### [PROVIDED MATERIAL]
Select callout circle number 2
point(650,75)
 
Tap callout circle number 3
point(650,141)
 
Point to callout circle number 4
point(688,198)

### [GIVEN EXERCISE]
Print every one of the records above verbatim, line for line.

### [COMPLETE ANSWER]
Select callout circle number 2
point(650,75)
 
Tap callout circle number 3
point(650,141)
 
Point to callout circle number 4
point(688,198)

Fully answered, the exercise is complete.